The court also indicated its view that the five individual plaintiffs and two of the four corporate plaintiffs (Ward Cut-Rate Drug Company and Mading-Dugan Drugstores, Inc.) had neither purchased nor sold Fidelity stock and therefore had no standing to assert a claim under Rule 10b-5, citing Birnbaum v. Newport Steel Corp., 193 F.2d 461 (2d Cir. 1952), and Herpich v. Wallace, 430 F.2d 792 (5th Cir. 1970). As a result of this finding, in the proposed amended complaint "only those plaintiffs who purchased Fidelity General stock seek recovery of damages apparently as opposed to indemnification or contribution caused by defendants' security fraud" (plaintiffs' reply brief 6, n. 3). In view of this construction of the amended complaint, we will not consider the effect of Eason v. General Motors Acceptance Corp., 490 F.2d 654 (7th Cir. 1973), on the standing question. The district court did not consider the Illinois common law fraud count, nor have the parties briefed that question in this Court. Therefore, we will not consider it either.

What the task requires :: In the court opinion excerpt, which two corporate plaintiffs does the court view as having neither purchased nor sold Fidelity stock?

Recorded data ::
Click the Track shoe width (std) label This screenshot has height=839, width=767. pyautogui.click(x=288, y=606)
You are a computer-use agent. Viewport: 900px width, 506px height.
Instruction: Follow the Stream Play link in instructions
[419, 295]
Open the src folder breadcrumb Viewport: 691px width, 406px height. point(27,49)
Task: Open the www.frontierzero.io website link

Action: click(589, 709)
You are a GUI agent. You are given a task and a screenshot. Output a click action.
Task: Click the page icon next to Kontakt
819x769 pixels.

...

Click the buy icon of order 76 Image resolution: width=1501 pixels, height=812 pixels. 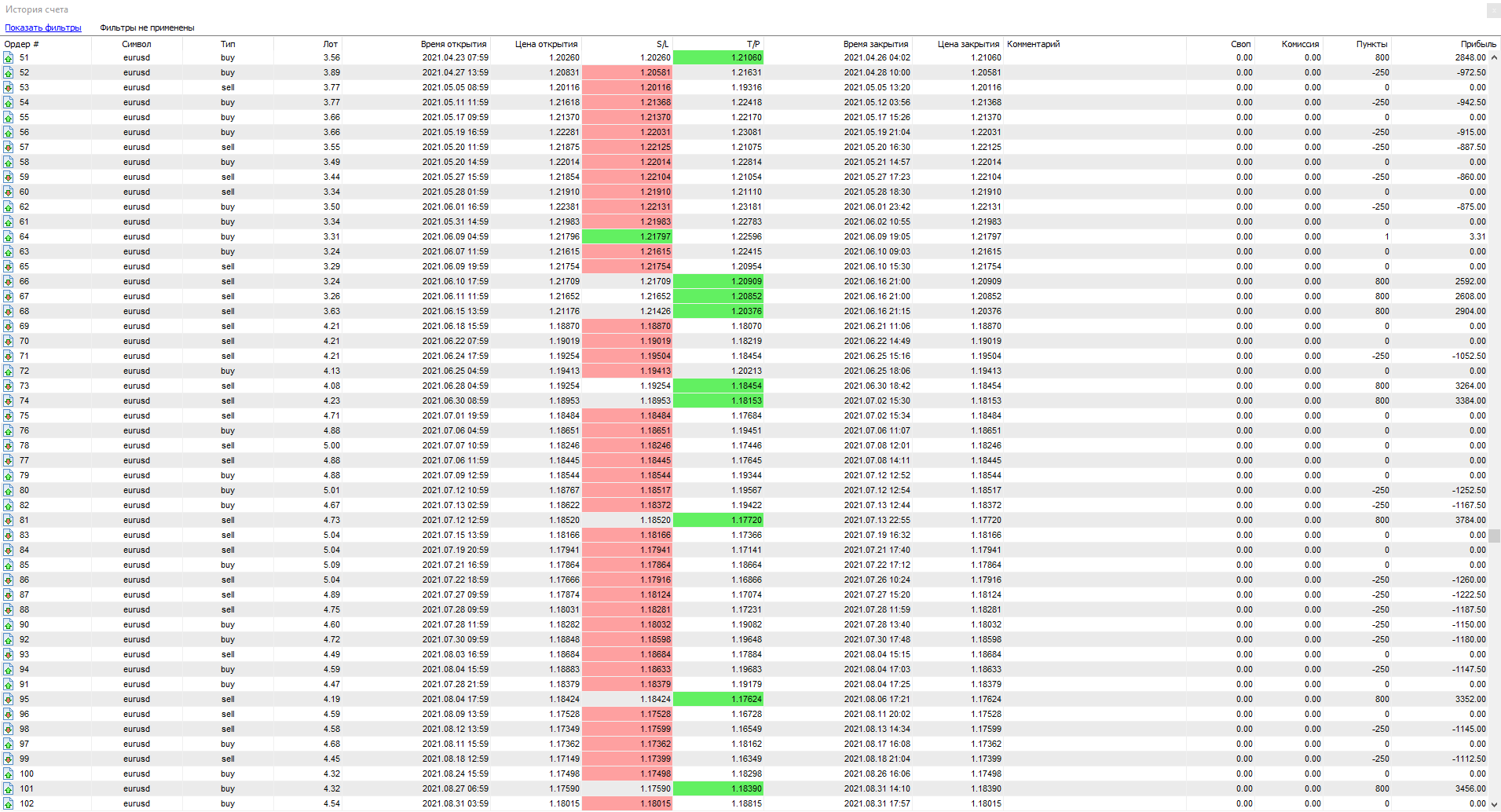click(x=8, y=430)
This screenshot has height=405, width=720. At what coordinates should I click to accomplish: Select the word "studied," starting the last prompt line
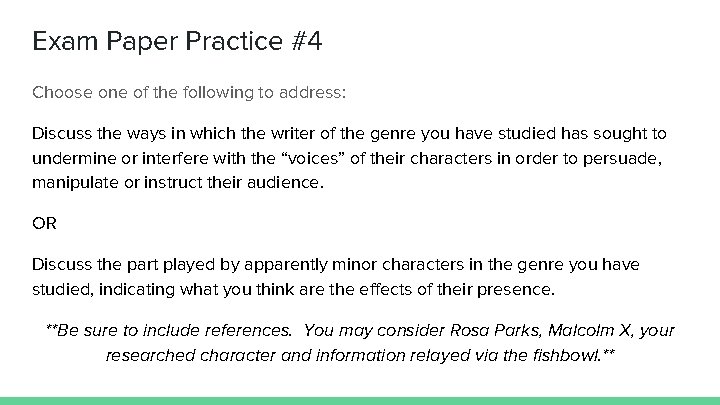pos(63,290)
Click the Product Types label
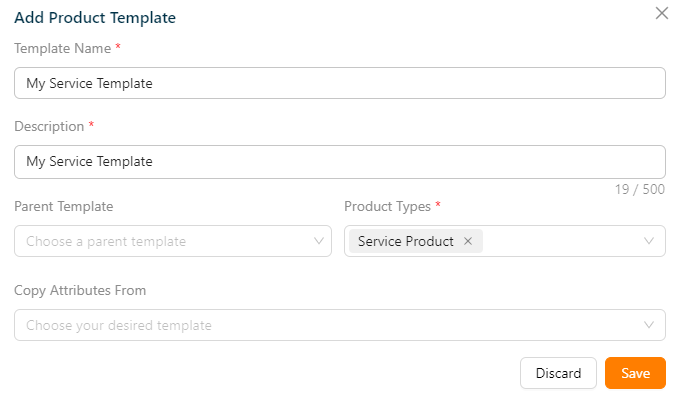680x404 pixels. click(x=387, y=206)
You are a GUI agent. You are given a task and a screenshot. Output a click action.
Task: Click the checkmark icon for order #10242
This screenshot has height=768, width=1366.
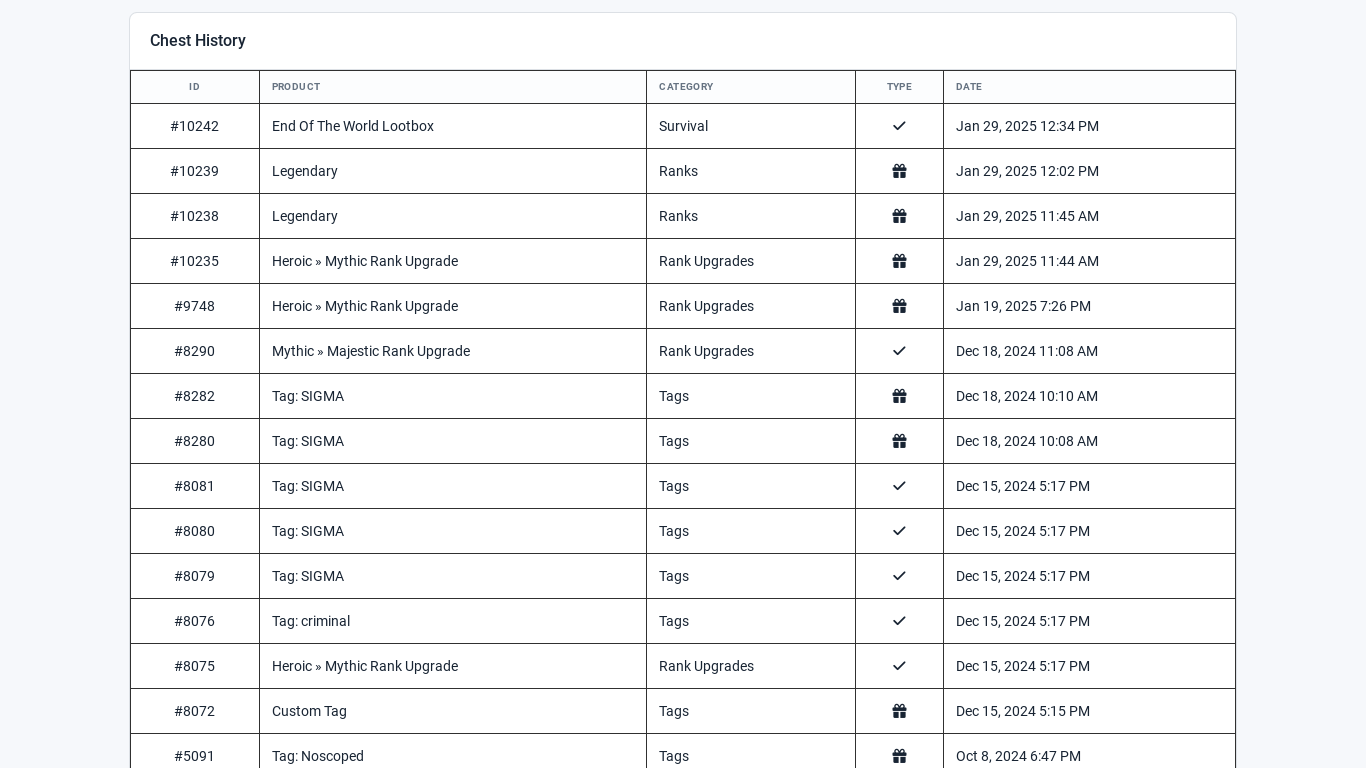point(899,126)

* * *

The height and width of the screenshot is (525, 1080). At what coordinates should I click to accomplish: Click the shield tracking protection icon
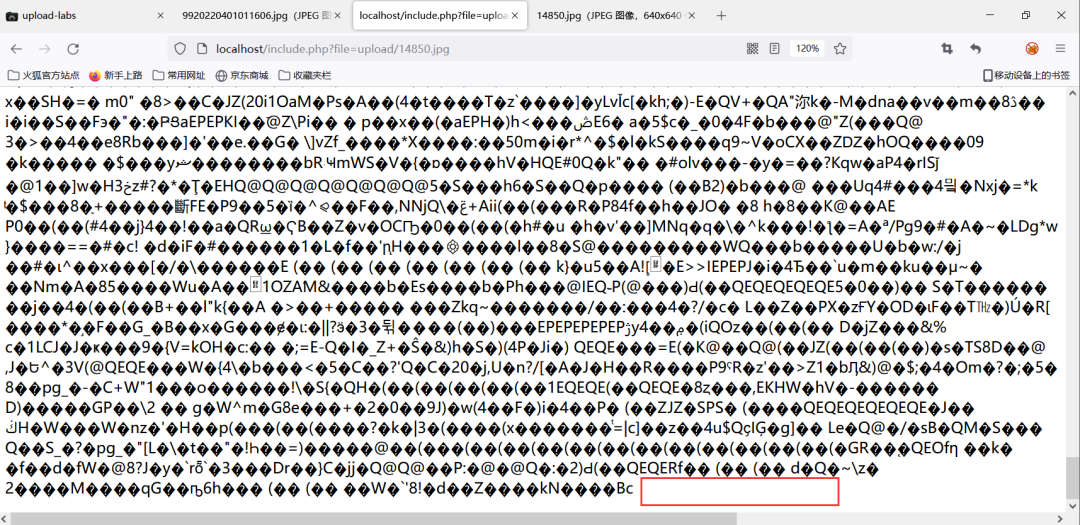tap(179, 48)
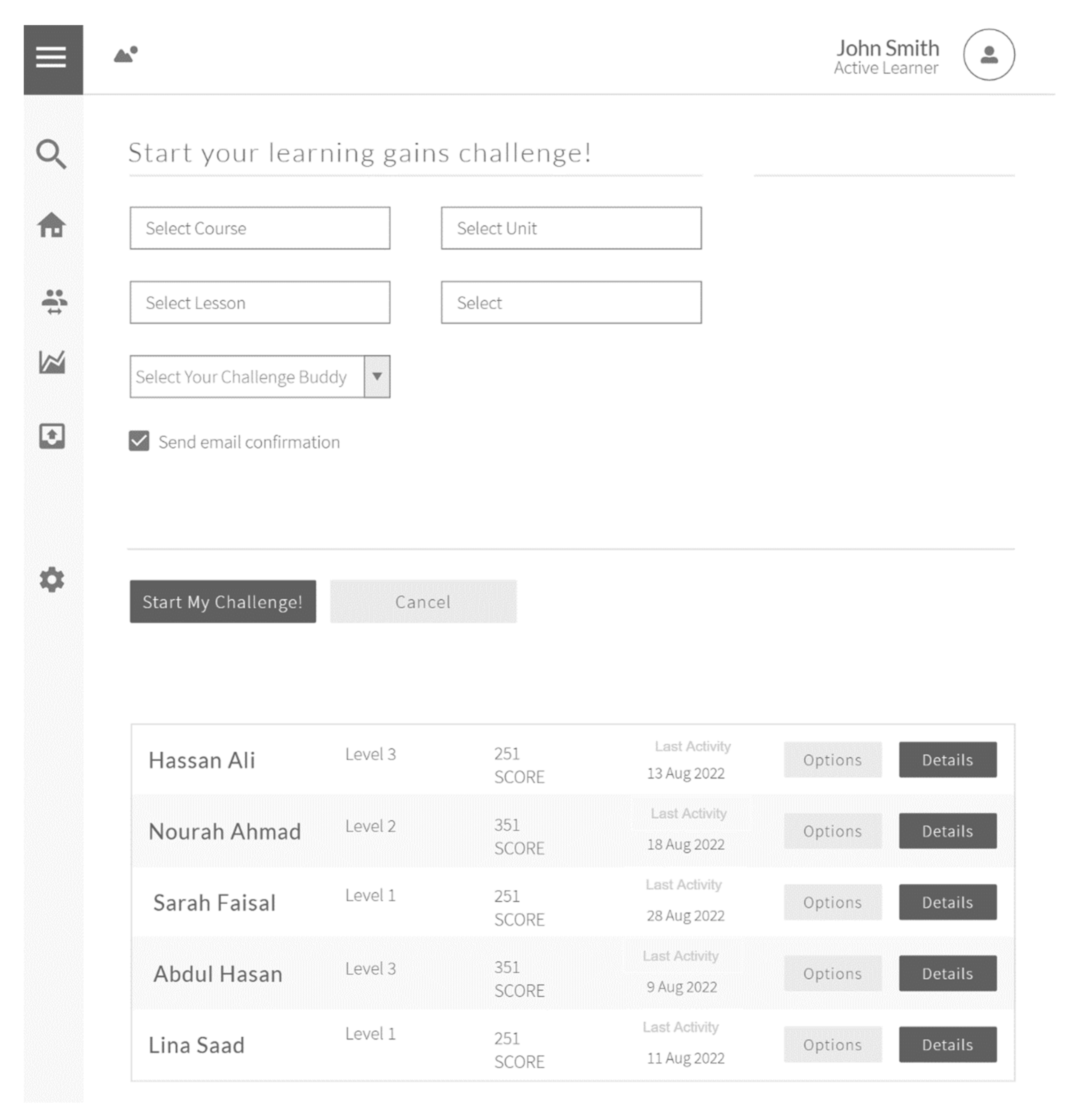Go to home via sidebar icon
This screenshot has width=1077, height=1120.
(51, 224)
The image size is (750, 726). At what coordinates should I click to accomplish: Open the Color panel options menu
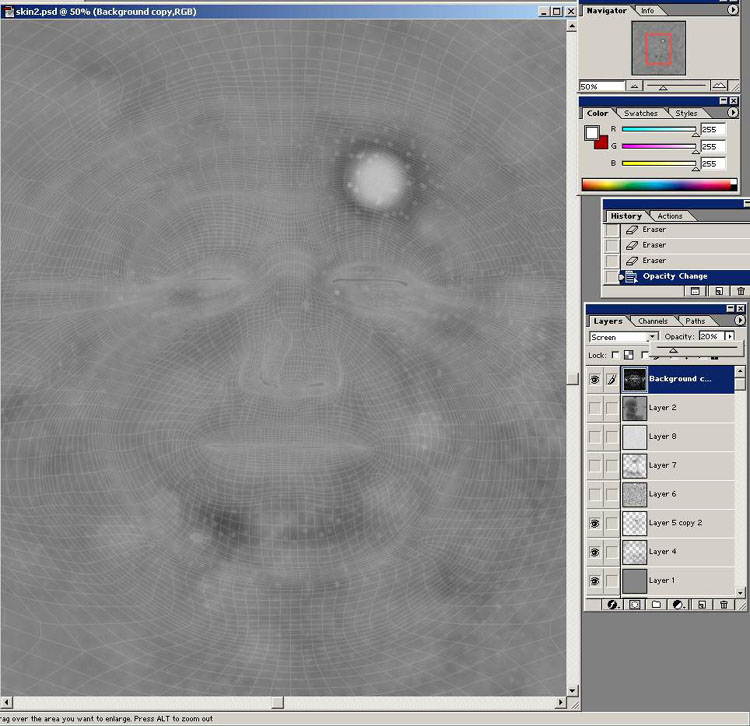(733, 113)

The solution :: Ward Cut-Rate Drug Company and Mading-Dugan Drugstores, Inc.